■ Exercise 1:
In the psalm devotions, which verse of Psalm 52 does the writer say marks the turn in David's words?
■ Exercise 2:
Continue the psalm devotions from the point where they stop.

■ Text provided:
— Begin —
God takes us as we are…

Standard

happy_and_sad_emoticons__psd__by_softarea-d5ha7jz

Psalm 52:1 Why do you boast, O mighty one, of mischief done against the godly? All day long 2 you are plotting destruction. Your tongue is like a sharp razor, you worker of treachery. 3 You love evil more than good, and lying more than speaking the truth. 4 You love all words that devour, O deceitful tongue. 5 But God will break you down forever; he will snatch and tear you from your tent; he will uproot you from the land of the living. 6 The righteous will see, and fear, and will laugh at the evildoer, saying, 7 “See the one who would not take refuge in God, but trusted in abundant riches, and sought refuge in wealth!”8 But I am like a green olive tree in the house of God. I trust in the steadfast love of God forever and ever. 9 I will thank you forever, because of what you have done. In the presence of the faithful I will proclaim your name, for it is good.

I love the contrast in King David’s words found in this psalm. Apparently David was betrayed by someone close to him. It’s always hard dealing with one’s enemies, but there’s an added sting when the enemy is someone you thought was a close friend.

For seven verses David vents his anger, but there is a turn in verse eight. “But I am like a green olive tree in the house of God…”. He’s not happy about his circumstances, but never once questions whether he belongs to the Lord. Or whether the Lord will eventually come to his aid.

There is anger. And betrayal. And frustration. But there is also hope in the living God.

Heavenly Father, this morning I give thanks that we don’t have to pretend with you. We can give you everything we have – happiness, anger, frustration, whatever. Thank you for always being willing to receive it. We pray this in Jesus’ name. Amen.

Crushed…

Standard

crushed

Psalm 51:6 You desire truth in the inward being; therefore teach me wisdom in my secret heart. 7 Purge me with hyssop, and I shall be clean; wash me, and I shall be whiter than snow. 8 Let me hear joy and gladness; let the bones that you have crushed rejoice. 9 Hide your face from my sins, and blot out all my iniquities.

David is asking mercy and forgiveness for all the ways he sins against God. The second half of verse 8 is particularly vivid “let the bones that you have crushed rejoice”.

There is a weightiness to sin, a burden that is felt. The psalmist has carried so much sin for so long it’s as if his very bones have been crushed. Yet, despite all this, there is hope. Because with the Lord’s cleansing and forgiveness those same crushed bones… rejoice. The weight is lifted. Life is restored. We are made new.

Forgive me, oh God, for the many ways I rebel against you. Turn my heart toward you that I may live. Amen.

 

Dumb mistake…

Standard

IMG_2662

Psalm 51: 1 Have mercy on me, O God, according to your steadfast love; according to your abundant mercy blot out my transgressions. 2 Wash me thoroughly from my iniquity, and cleanse me from my sin. 3 For I know my transgressions, and my sin is ever before me. 4 Against you, you alone, have I sinned, and done what is evil in your sight, so that you are justified in your sentence and blameless when you pass judgment. 5 Indeed, I was born guilty, a sinner when my mother conceived me.
— End —
■ Dataset excerpt:
— Begin —
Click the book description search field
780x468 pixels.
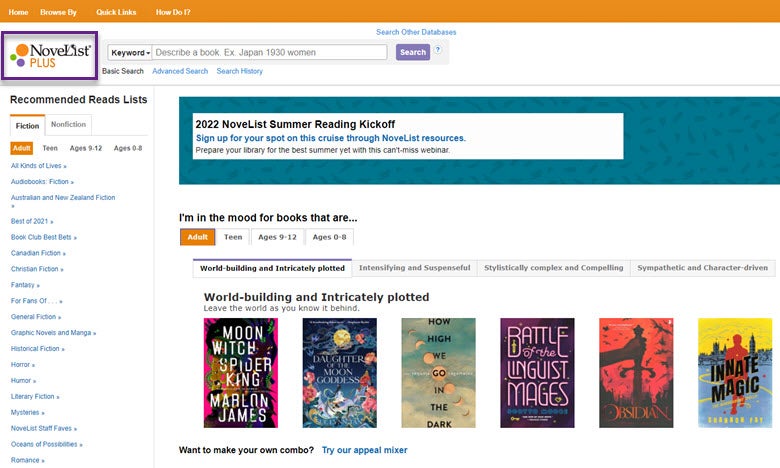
— End —
■ Task output 1:
Verse eight.

■ Task output 2:
This passage is resonating today for me. Yesterday evening I was on my way to a meeting at the church when I collided with the car in front of me. I was looking to my left at a car that looked like someone I know and I looked too long. When I turned to face forward again, traffic had come to a complete stop. I, however, could not stop in time. Boom. So dumb. Ugh!

Mine is a 2009 vehicle so it’s nine years old. Meaning it’s not worth nearly what it was new, so I’m afraid my insurer may total it. I love my car. Some wonderful memories in that car. It’s a model that is hard to come by and a color scheme I love. True, no one was hurt, and yes a car can be replaced, but I’m still very frustrated with myself. Why in the world did I look so long?! What was so important?!

“Indeed I was born guilty, a sinner when my mother conceived me.”

It’s not necessarily a sin to wreck a car, but it is a form of stupidity and needless pain/loss. Today’s psalm reminds me that I was born with a defect of sorts. A tendency to do the wrong thing at the wrong time in the wrong way. It’s a problem that is as old as humanity. Lord, have mercy on me. A sinner. A perpetrator of dumb mistakes. Amen.

The gift of understanding…

Standard

understanding

Mark 4:10 When (Jesus) was alone, those who were around him along with the twelve asked him about the parables. 11 And he said to them, “To you has been given the secret of the kingdom of God, but for those outside, everything comes in parables; 12 in order that ‘they may indeed look, but not perceive, and may indeed listen, but not understand; so that they may not turn again and be forgiven.’ ”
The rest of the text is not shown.